Setting Up a Static Website on Azure

The process of researching & setting up a static website on Azure

Want to learn how I set this whole static site up? Well in this post I’m going to lay out how I built it, the choices I made, and the lessons I learned along the way.

When I first decided I wanted a website to document my progress, my first thought was to build a WordPress site and host it in Azure. Luckily there's a WordPress service right on the Azure Marketplace, I thought that it would be a simple and easy process to set up, and it first. WordPress is a powerful platform and can create some fantastic looking sites, but on Azure it costs over £30 a month to host it. This is due to the fact that you need to host not just your App Service Plan but a SQL Database as well. At those rates I’d be better off going to an all inclusive platform such as Squarespace, but I was content to build my site on Azure, to learn the tools and services it offered, and so I looked for another option.

This is when I learned about static sites, but what is a static site exactly well; 

“A static site is a page that is delivered to the user's web browser exactly as stored”.

What this means is that everyone who visits the site see’s the same thing, this is in contrast to a dynamic site which can change what it displays based on various conditions from the visitor. For example a social media website like twitter, is a dynamic site that changes what it displays depending on the account that's logged in.
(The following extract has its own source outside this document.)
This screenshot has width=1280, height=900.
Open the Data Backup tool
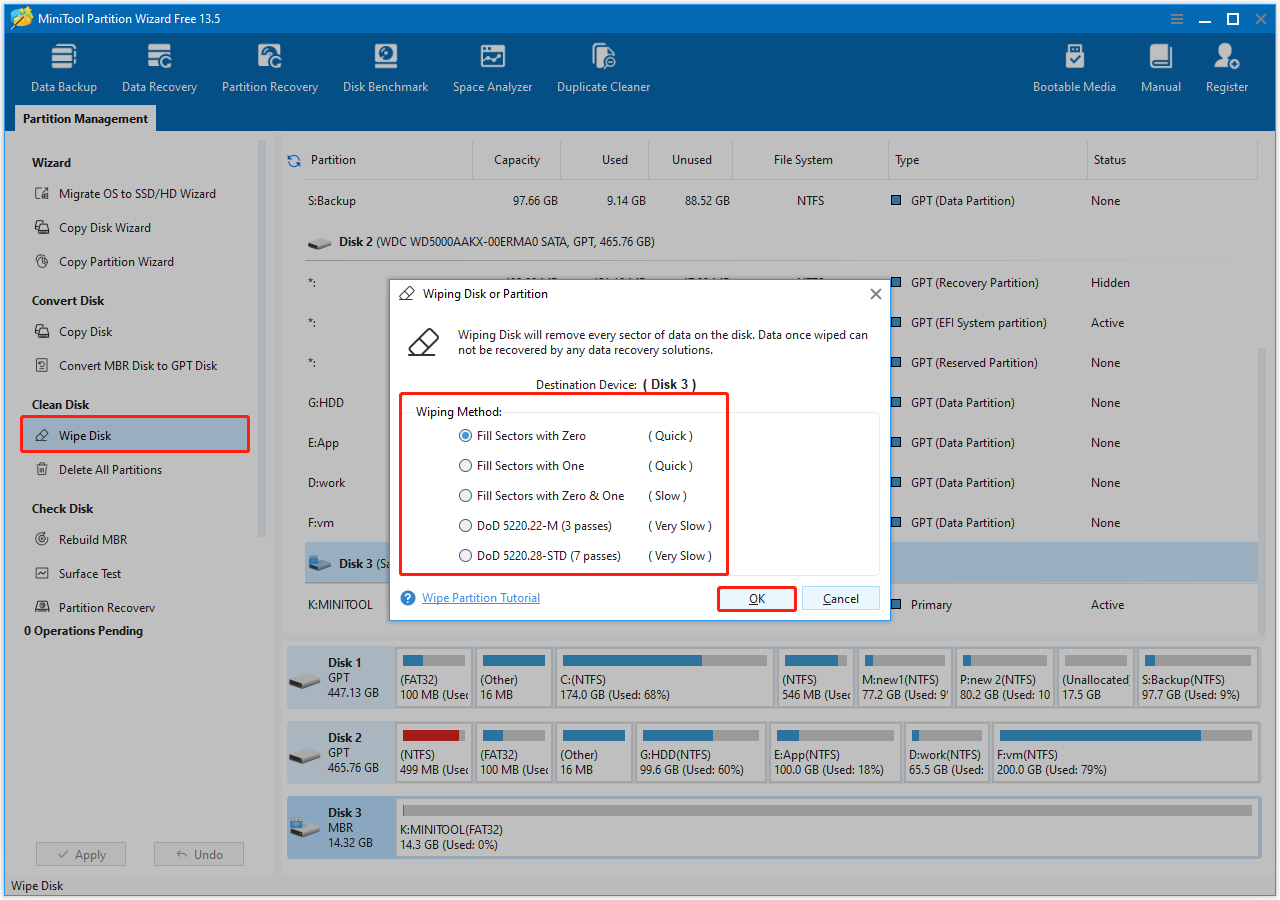[63, 66]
There are many advantages to a static site, such as improved security, performance, but most important to me is that they are incredibly cheap to run. This is due to the fact that no real compute power is needed, so I no longer needed to pay for an App Service Plan or Database. Although there are also drawbacks to static sites, such as the inability to quickly change the design and layout of the site. Unlike a dynamic site editor where a new “theme” can be put over the top of the pre-existing content, static sites bake in those design elements with the content itself.

As I looked into static sites I found that there were many different platforms and frameworks used to build them, all offering their own advantages and disadvantages. Static sites can be built and edited entirely through a command console, but I was interested in using a content management system (CMS) to build and maintain mine, as it would give me a suite of tools that I wouldn't have otherwise. I also wanted something that hosted it’s files on GitHub, as I planned to use Azure’s Static Web Apps service, (which I’ll talk more about later).
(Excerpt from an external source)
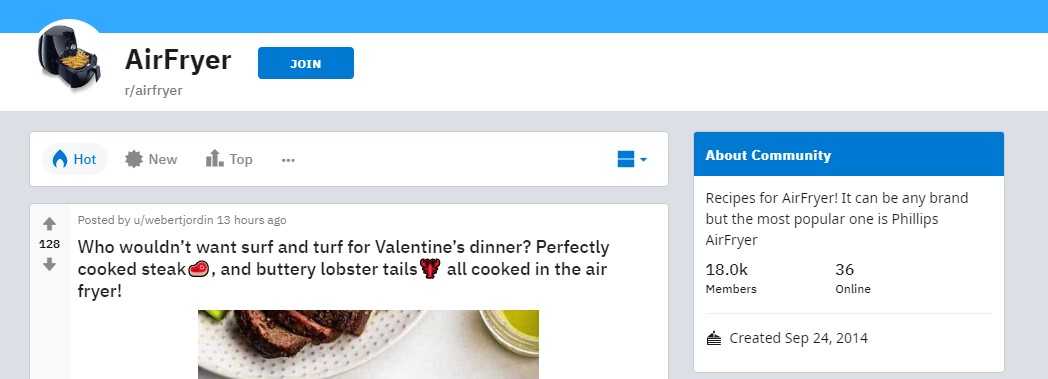
Task: Sort posts by Top
Action: click(x=229, y=159)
I spent a week testing different platforms to find the right one for me, these are my personal findings;


Forestry was the first platform I tried, and I was initially very impressed by the flashy templates they offered, but unfortunately as soon as I tried to make the changes to the templates, I ran into some problems. Changing site elements was awkward and unclear, and varied wildly from template to template, with some seemingly impossible to edit no matter how much I changed. One of the biggest reasons why everything felt so awkward within Forestry is because you are unable to directly edit the web pages, having to make your edits to the ever changing file structure format, publishing it and then seeing the changes live. Forestry does have a site preview engine but I found it slow and unresponsive.


I only tried out Ghost for a brief moment as it’s a paid service with a 14-day free trial. The sites looked nice but it was more of an all-inclusive service, offering hosting and support which I didn't need.

Siteleaf & Publii

Both of these platforms are fairly similar to one and another with the services they offer, and the style of in-direct site editing they allow. I think either could have been a great choice for me, and from the small amount of time I put into them, their management tools seem more comprehensive and unified than that of Forestry, but they were just beat out by the next, and final platform I tried.


From the moment I started using Stackbit I knew this was the platform for me, with the biggest factor being the ability to directly edit pages and see them change in real time, this made building and editing the site an absolute breeze. Building pages using premade sections is quick and easy, while still allowing for enough customisation, so that no two websites have to look alike. Another great feature of Stackbit is that it automatically creates a preview branch of your site, where you make all of your edits, before being pushed to the master branch.  It also has great metadata tagging and a feature that allows you to pull up the code of specific elements, which can help you learn more about what your website actually is built on.

So once I had my CMS chosen, I went about setting up Azure Static Web Apps to host the website. Azure Static Web Apps is currently in preview but I still chose to use it because it fitted my needs perfectly; it's simple and easy to set up, you can map custom domains to the web apps hosted by it, and it current has no monthly cost associated with it (although this may change once it comes out of preview).

So with my site now built and hosted on the internet, I needed to assign a custom domain to it, to make it my own and because I didn't think the auto-generated one, “” would fit on a business card 😂. For this process I decided to keep it in the family and use Azure App Service domain to purchase and manage my domain. Settling on fairly quickly, I purchased it and went about mapping it to my site. This involved mapping a CNAME record of my purchased domain to the one auto generated by Azure Static Web Apps, which was as simple as adding a record to the DNS of my domain.

And that wraps up my journey of creating my static website! I learned a lot in the process and hopefully some of my mistakes and research can help you, if you ever decided to create one yourself.